* SELECTED EXCERPT
Obituaries

Abraham “Al’’ Jaffe

Al Jaffe, WWII hero who inspired movie role, dies in South Florida

 

The New York Times and Life magazine covered his war time exploits. In his later years, Jaffe went on to a career in banking and the electronics business in South Florida.

ebrecher@MiamiHerald.com

They took off from and landed in rutted, unlit grassy fields. They slept in floorless tents on the cold ground. And when they flew, they left their dog tags behind so if captured, they couldn’t be identified.

Although his sister sent packages regularly, he said, “my family had no idea what I was doing’’ until a distant relative picked up an issue of Time magazine and read about Jaffe’s role in the Battle of the Bulge.

The war changed him profoundly.

“It made my whole life different because I appreciate my life,’’ said Jaffe, who survived open-heart surgery.

Jaffe was born Aug. 17, 1924, the son of Eastern European immigrants. His father, a Socialist, was so involved with social-welfare groups that his four sons grew up, Jaffe said, “unsupervised in the streets.’’

“He was born with chutzpah,’’ said Edith Berman Jaffe, a Brooklynite who worked for the Army Signal Corps during the war. They met at a post-war veterans’ dance in New York, eloped the following year — because her mother couldn’t stand him — and in 1947, moved to South Florida.

* EXTRACTED ENTRIES

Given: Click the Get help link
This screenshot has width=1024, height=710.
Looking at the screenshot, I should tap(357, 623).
...
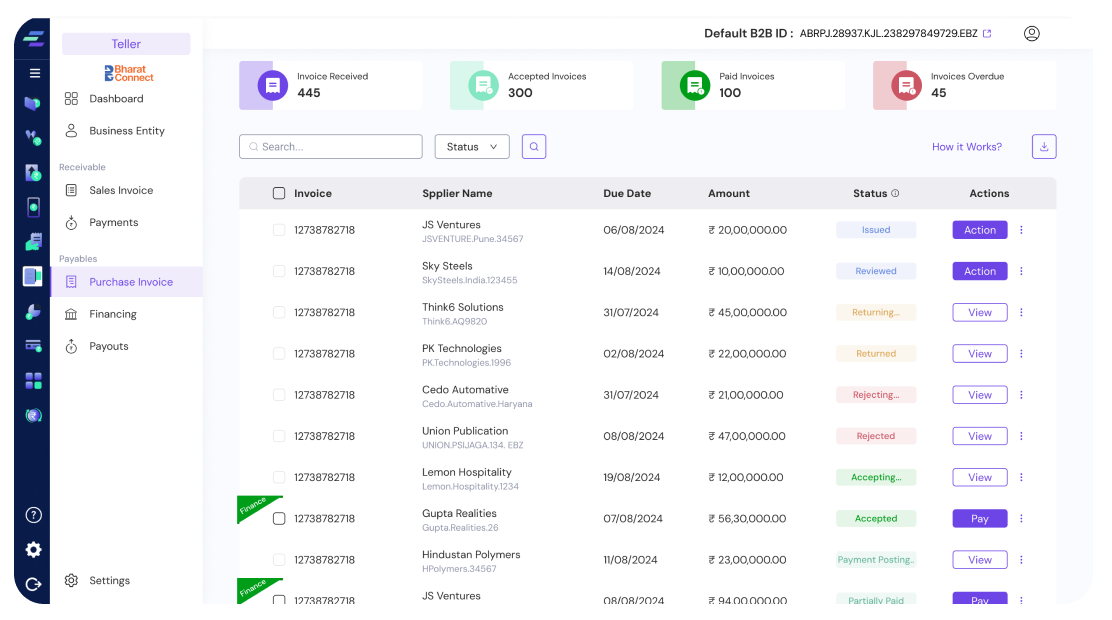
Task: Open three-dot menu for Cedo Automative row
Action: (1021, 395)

* WORK TO COMPLETE
Print the Al Jaffe obituary above in full, reproducing its wording and line breaks without any change.

* COMPLETED EXERCISE
Obituaries

Abraham “Al’’ Jaffe

Al Jaffe, WWII hero who inspired movie role, dies in South Florida

 

The New York Times and Life magazine covered his war time exploits. In his later years, Jaffe went on to a career in banking and the electronics business in South Florida.

ebrecher@MiamiHerald.com

They took off from and landed in rutted, unlit grassy fields. They slept in floorless tents on the cold ground. And when they flew, they left their dog tags behind so if captured, they couldn’t be identified.

Although his sister sent packages regularly, he said, “my family had no idea what I was doing’’ until a distant relative picked up an issue of Time magazine and read about Jaffe’s role in the Battle of the Bulge.

The war changed him profoundly.

“It made my whole life different because I appreciate my life,’’ said Jaffe, who survived open-heart surgery.

Jaffe was born Aug. 17, 1924, the son of Eastern European immigrants. His father, a Socialist, was so involved with social-welfare groups that his four sons grew up, Jaffe said, “unsupervised in the streets.’’

“He was born with chutzpah,’’ said Edith Berman Jaffe, a Brooklynite who worked for the Army Signal Corps during the war. They met at a post-war veterans’ dance in New York, eloped the following year — because her mother couldn’t stand him — and in 1947, moved to South Florida.